What is needed:
In the records below, find the line with "The image size is (375, 236)." and repeat exactly every line from it through the line with "red arrow in". Pictures stay out.

##### Given records

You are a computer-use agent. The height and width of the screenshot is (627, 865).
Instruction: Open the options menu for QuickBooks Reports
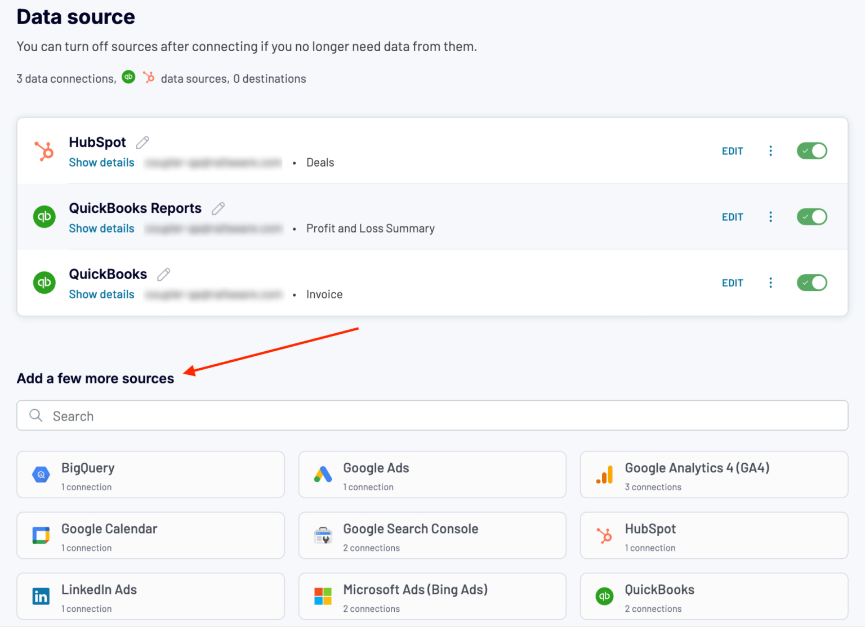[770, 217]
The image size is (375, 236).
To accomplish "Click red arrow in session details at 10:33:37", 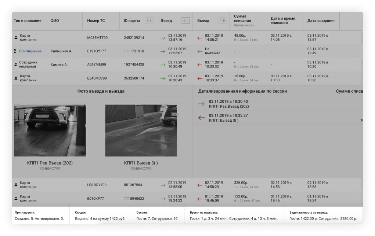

##########
##### Given records

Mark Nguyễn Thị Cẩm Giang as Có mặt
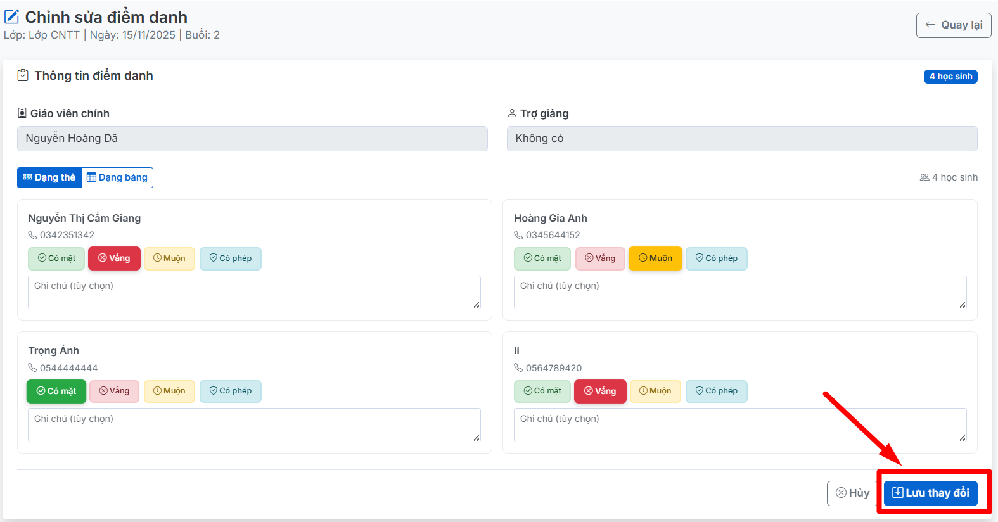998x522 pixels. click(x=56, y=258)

##########

Result of this task:
The image size is (375, 236).
To accomplish "Click red arrow in session details at 10:33:37", 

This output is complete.